START Data for this task

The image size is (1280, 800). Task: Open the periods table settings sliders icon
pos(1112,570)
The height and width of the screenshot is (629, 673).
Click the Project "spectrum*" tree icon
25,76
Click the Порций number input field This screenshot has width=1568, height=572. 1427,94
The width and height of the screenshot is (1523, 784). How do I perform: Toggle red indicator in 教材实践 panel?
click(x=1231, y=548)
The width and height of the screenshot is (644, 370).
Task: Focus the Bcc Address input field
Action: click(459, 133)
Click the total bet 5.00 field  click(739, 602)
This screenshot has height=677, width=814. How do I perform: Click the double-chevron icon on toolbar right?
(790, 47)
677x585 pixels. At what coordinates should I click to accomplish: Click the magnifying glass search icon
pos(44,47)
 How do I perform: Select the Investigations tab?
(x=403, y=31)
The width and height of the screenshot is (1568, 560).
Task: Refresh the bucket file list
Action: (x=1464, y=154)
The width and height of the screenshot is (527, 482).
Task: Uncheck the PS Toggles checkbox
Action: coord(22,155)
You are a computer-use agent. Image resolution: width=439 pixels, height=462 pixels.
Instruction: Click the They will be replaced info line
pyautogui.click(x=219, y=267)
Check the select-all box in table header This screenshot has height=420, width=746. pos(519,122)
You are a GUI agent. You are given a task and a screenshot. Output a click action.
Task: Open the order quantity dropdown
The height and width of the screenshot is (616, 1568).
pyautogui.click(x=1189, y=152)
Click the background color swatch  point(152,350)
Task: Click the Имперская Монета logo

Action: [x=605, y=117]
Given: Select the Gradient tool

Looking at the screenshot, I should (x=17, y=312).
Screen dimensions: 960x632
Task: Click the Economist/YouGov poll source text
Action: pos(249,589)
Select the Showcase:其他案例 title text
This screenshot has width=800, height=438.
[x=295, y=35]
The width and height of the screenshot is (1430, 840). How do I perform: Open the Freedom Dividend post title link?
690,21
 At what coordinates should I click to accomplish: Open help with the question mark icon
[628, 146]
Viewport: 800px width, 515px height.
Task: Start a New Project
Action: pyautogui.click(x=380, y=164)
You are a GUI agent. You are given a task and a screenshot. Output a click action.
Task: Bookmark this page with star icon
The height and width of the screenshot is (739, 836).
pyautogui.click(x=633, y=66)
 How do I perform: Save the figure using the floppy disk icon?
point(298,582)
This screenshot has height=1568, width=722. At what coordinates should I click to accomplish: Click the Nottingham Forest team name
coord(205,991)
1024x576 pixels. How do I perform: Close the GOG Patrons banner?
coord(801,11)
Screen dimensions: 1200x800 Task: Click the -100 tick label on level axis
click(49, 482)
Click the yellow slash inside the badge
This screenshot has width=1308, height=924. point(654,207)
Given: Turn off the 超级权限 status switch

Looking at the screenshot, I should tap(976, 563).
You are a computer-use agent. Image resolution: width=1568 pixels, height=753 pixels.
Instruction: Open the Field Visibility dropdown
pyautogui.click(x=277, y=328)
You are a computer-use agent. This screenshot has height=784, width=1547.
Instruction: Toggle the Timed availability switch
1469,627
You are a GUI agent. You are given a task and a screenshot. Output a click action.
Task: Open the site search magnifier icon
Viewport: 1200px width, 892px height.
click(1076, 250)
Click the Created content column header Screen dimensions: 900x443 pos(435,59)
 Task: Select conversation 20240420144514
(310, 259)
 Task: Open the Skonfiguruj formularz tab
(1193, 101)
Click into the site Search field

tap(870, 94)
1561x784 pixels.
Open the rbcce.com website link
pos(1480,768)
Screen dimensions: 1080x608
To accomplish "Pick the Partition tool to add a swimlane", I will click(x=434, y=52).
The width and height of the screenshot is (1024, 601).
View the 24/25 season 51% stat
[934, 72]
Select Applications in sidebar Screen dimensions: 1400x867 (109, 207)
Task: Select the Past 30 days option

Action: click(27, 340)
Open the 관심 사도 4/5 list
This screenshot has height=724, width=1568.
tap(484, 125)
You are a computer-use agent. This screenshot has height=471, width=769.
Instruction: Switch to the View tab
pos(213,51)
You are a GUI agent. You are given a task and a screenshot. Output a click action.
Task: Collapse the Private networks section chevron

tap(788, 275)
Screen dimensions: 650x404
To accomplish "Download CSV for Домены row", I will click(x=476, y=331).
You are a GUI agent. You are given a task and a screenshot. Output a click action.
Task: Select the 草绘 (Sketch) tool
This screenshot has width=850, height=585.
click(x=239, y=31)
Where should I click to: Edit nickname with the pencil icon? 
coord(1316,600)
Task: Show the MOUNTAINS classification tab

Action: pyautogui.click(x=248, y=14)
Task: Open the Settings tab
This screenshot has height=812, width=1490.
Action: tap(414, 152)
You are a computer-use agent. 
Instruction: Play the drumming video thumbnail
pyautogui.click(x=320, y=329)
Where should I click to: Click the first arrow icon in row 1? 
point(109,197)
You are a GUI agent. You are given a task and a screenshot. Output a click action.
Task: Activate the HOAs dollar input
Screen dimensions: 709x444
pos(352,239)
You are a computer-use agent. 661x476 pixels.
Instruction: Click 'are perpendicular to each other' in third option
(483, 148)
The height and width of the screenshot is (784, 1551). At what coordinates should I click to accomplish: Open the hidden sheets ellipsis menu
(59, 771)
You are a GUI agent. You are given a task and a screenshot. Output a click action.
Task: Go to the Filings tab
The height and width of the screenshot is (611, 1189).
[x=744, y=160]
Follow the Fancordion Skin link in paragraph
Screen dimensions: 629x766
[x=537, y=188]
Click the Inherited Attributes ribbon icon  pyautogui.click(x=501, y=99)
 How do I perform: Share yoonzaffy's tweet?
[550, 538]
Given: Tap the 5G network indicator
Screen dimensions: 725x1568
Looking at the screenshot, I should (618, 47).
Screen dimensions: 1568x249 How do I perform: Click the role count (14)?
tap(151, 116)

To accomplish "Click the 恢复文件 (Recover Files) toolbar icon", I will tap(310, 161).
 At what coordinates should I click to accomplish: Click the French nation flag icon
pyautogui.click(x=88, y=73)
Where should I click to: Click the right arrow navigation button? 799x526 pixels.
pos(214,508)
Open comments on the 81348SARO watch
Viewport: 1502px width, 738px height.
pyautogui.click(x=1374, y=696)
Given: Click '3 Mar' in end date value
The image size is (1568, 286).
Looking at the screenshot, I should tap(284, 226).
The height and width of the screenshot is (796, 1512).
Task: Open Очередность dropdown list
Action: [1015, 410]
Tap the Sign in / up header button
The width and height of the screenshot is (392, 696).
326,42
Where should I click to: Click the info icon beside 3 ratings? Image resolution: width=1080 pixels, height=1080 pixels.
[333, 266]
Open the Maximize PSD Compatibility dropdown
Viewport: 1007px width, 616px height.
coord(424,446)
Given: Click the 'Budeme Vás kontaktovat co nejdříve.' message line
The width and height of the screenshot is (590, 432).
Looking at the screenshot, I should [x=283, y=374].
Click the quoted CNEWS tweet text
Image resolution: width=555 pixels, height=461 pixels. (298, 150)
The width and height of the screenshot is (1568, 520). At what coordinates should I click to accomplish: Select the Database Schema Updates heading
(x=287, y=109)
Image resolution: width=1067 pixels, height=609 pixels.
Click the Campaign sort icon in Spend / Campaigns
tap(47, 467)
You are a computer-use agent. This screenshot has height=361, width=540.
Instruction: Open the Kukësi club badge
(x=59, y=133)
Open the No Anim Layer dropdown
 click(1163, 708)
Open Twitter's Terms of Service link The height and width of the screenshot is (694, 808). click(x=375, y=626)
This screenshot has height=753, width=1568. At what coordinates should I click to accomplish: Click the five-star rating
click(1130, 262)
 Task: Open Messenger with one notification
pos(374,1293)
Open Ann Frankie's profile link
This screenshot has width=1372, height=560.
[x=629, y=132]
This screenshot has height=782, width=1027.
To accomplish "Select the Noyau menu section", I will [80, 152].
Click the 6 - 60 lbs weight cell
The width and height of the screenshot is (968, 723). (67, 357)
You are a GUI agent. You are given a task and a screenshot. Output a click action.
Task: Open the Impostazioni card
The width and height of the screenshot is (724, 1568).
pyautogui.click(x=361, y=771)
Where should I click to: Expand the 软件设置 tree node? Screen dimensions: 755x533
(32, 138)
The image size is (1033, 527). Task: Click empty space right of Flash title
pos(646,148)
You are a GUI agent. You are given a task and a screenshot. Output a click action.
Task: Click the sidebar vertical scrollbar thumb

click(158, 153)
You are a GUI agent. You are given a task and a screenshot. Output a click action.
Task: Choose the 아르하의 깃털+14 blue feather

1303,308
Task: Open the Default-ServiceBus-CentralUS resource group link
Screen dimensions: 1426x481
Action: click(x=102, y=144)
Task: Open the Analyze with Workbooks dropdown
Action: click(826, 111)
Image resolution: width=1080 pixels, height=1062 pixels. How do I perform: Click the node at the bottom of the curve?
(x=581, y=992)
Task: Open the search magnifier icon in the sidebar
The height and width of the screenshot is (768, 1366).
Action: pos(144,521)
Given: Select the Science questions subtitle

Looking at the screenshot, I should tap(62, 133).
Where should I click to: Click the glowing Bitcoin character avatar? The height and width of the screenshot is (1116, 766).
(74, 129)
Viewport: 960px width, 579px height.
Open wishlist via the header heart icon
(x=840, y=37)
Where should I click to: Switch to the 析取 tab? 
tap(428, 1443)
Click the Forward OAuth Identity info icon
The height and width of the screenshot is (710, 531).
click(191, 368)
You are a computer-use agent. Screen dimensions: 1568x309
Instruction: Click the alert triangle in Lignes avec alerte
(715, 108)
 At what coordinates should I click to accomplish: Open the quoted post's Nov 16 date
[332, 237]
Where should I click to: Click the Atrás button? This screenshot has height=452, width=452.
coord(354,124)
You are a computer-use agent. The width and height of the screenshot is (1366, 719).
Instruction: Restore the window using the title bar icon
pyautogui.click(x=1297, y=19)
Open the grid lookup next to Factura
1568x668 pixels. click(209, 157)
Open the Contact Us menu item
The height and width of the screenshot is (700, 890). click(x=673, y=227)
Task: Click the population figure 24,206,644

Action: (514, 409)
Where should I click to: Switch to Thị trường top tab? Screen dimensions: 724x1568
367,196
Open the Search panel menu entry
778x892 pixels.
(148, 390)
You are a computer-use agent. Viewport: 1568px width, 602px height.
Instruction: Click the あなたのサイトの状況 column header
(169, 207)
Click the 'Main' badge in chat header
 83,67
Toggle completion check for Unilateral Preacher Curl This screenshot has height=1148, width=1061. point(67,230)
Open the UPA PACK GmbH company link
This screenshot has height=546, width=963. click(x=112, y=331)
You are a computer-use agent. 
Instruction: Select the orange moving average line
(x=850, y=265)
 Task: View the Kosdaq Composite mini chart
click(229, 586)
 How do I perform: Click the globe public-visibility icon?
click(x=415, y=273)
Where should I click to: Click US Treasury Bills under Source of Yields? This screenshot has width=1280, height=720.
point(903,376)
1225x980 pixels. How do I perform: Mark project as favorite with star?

END Data for this task

■ Activity ■
Repeat each line of the data above, exactly as it appears, from the first through the line that contains "Click the Порций".

■ Reply to the exercise ■
The image size is (1280, 800). Task: Open the periods table settings sliders icon
pos(1112,570)
The height and width of the screenshot is (629, 673).
Click the Project "spectrum*" tree icon
25,76
Click the Порций number input field This screenshot has width=1568, height=572. 1427,94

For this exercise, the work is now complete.